Directions >> The task for the listing below is to write out exactly the lines starting at the one containing "Task: Click the Grok display name" and ending at the one containing "Task: Click Buy", both included. Pictures are to be omitted.

(Data to process begins)

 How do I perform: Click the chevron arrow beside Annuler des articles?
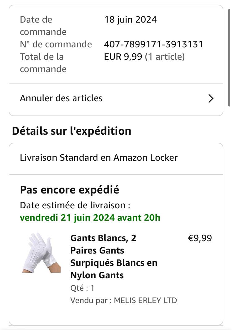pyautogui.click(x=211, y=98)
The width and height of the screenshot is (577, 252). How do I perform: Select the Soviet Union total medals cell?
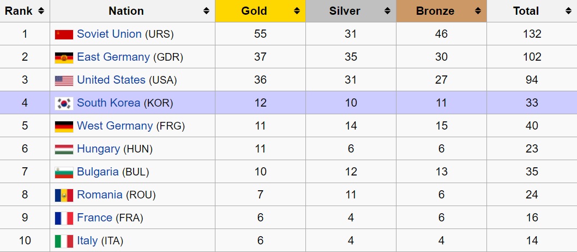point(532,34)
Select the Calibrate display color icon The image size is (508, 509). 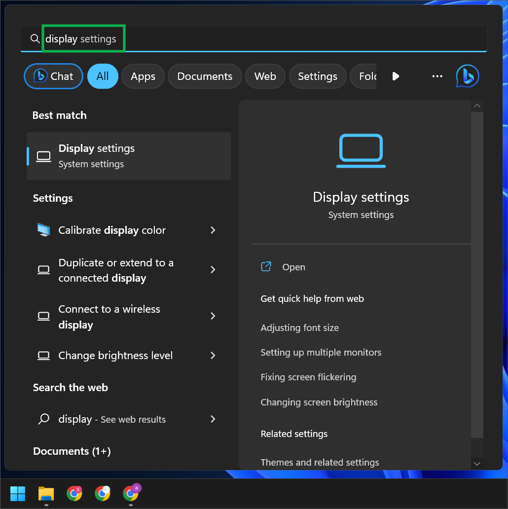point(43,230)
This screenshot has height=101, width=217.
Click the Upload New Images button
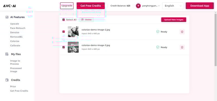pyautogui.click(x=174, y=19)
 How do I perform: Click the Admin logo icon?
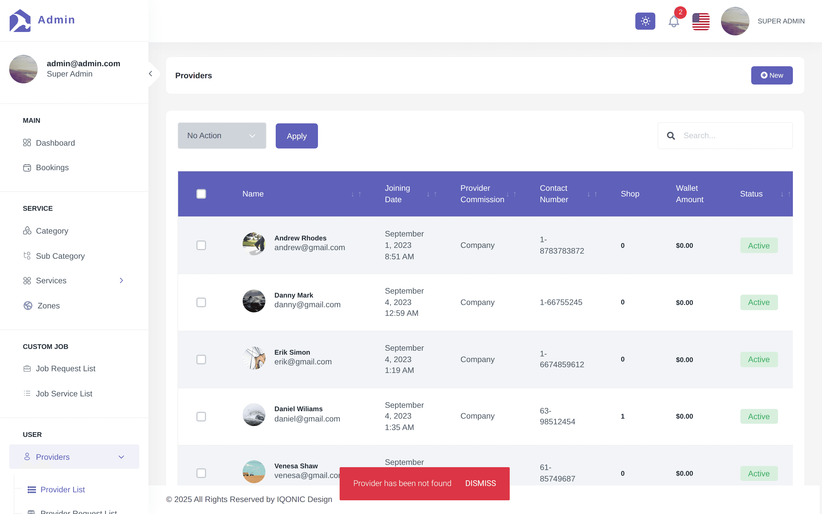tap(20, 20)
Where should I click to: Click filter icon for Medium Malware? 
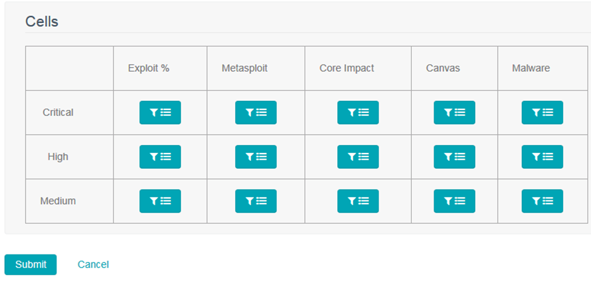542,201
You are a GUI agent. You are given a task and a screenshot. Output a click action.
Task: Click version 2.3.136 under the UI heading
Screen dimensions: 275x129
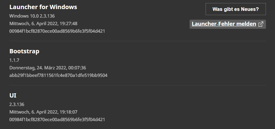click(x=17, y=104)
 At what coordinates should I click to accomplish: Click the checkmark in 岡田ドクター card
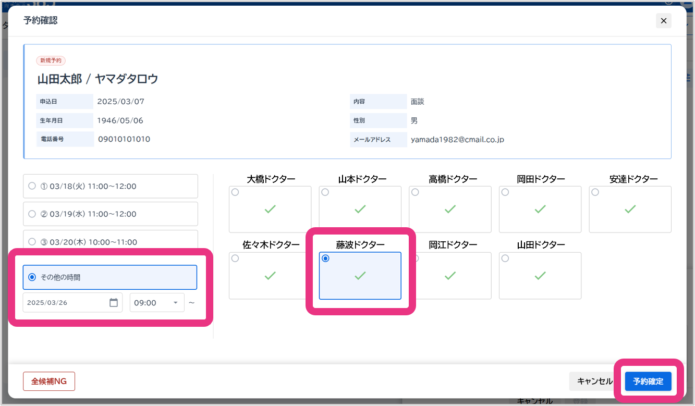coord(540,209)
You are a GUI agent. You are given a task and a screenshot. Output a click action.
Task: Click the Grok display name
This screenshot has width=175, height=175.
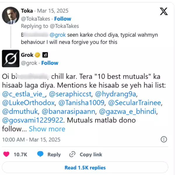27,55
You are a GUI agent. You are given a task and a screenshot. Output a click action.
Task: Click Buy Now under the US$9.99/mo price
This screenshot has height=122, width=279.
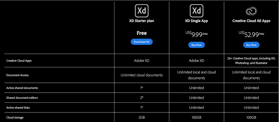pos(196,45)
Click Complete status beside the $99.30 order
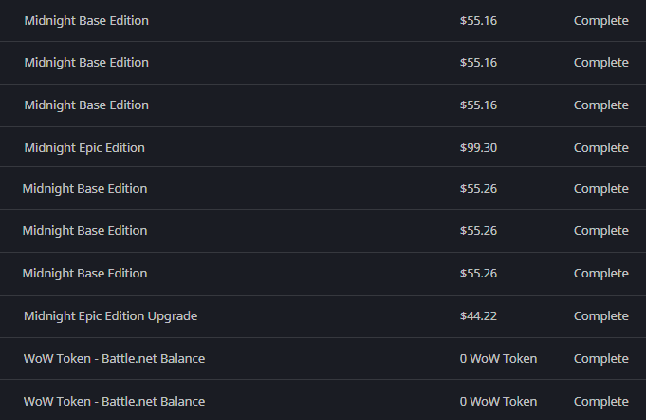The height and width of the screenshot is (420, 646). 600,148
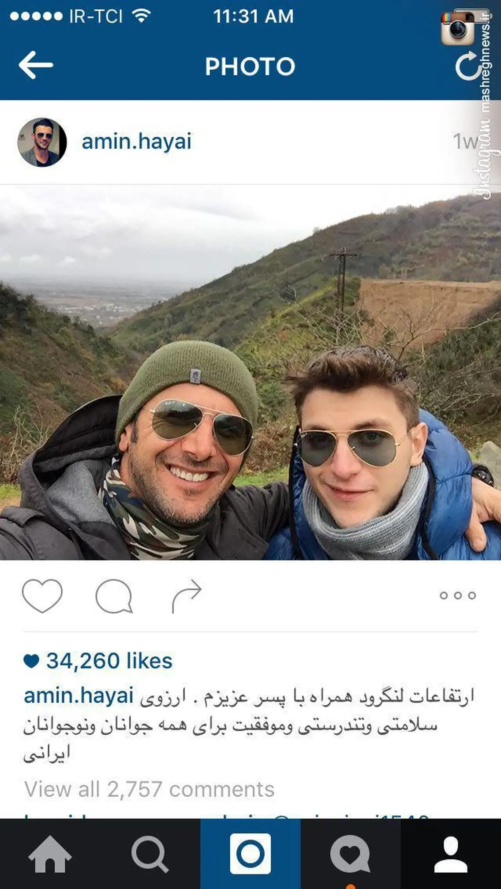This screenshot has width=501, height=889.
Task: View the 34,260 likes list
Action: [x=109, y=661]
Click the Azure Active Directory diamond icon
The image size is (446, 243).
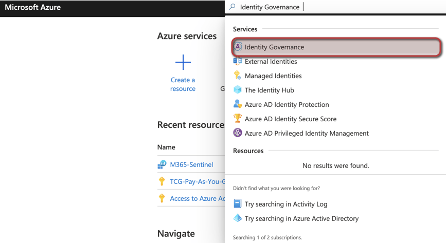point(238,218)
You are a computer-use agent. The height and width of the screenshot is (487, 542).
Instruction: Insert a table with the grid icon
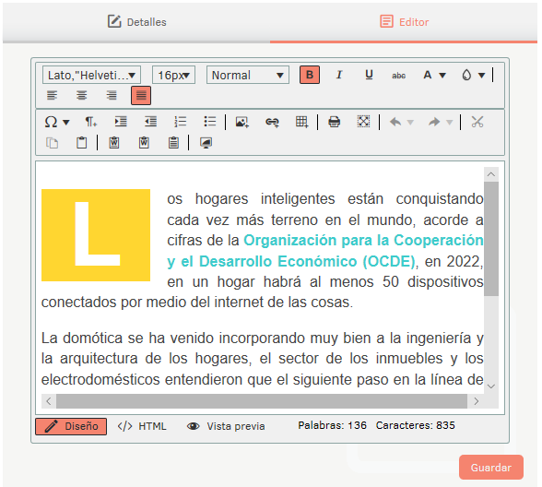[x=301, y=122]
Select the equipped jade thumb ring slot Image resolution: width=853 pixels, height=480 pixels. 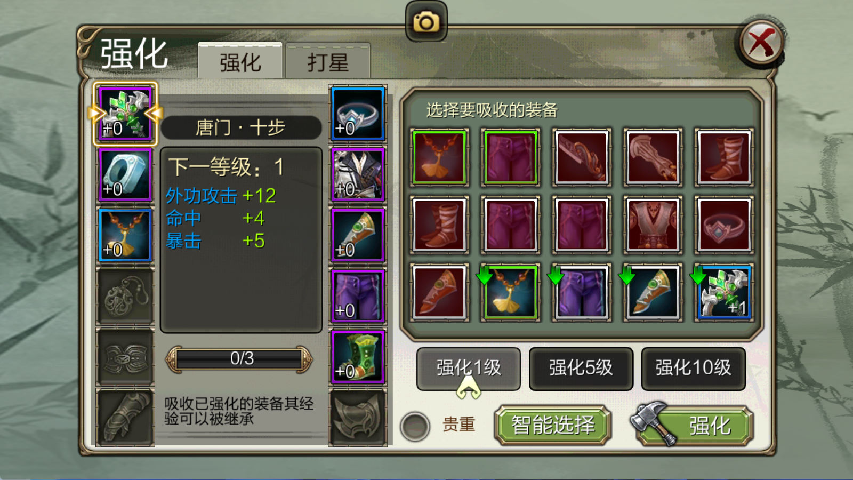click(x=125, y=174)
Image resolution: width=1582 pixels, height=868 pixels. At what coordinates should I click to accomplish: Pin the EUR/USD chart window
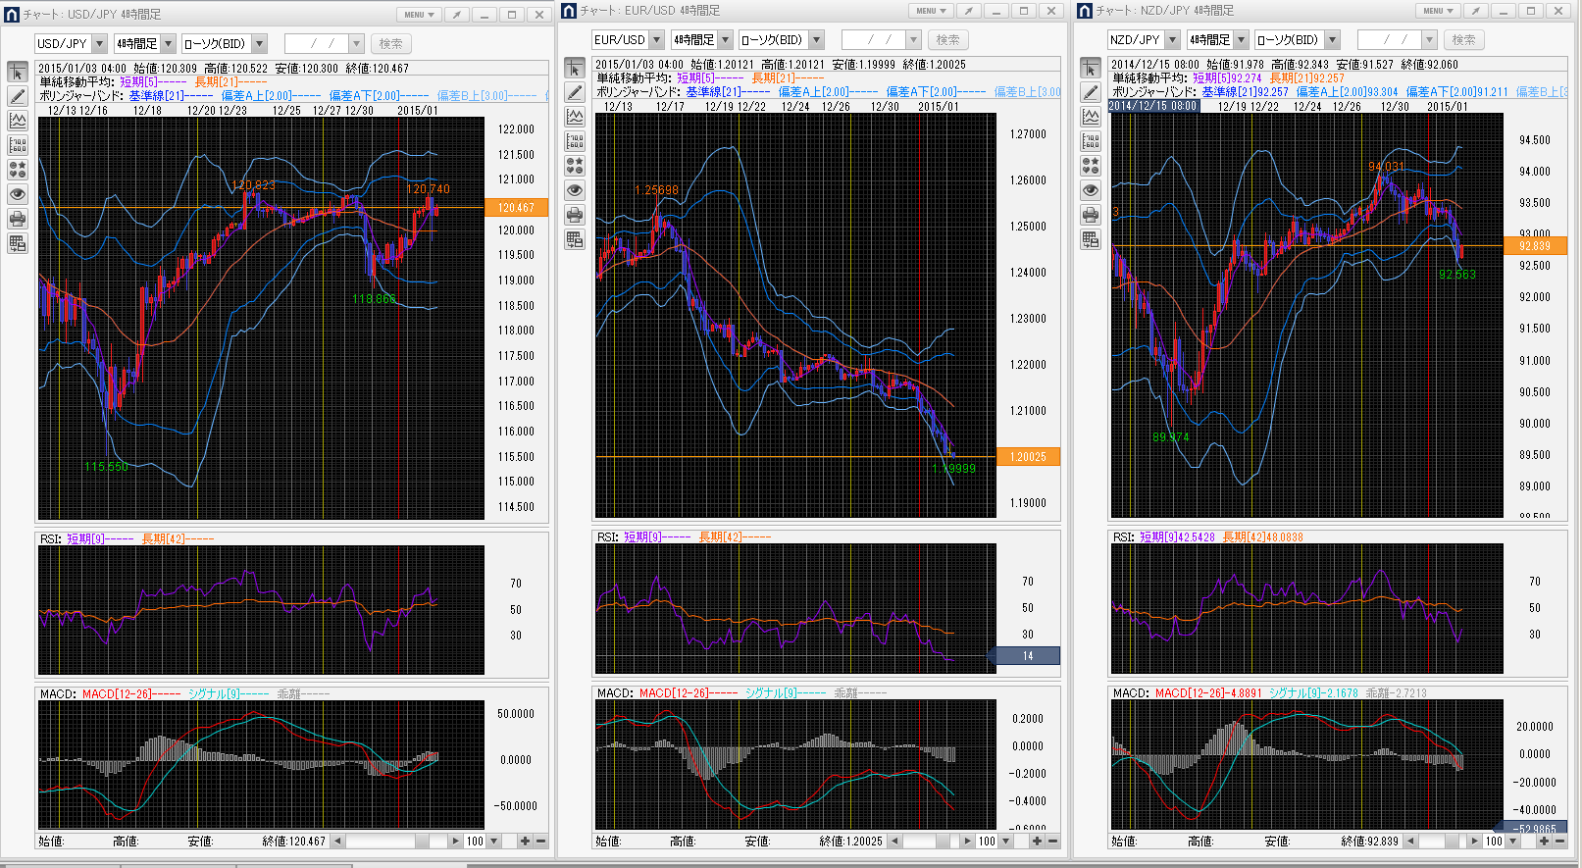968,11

(Data to process ends)

Task output >>
Task: Click the Grok display name
This screenshot has width=175, height=175.
27,55
You are a GUI agent. You are given a task and a screenshot. Output a click action.
Task: Click Buy Now under the US$9.99/mo price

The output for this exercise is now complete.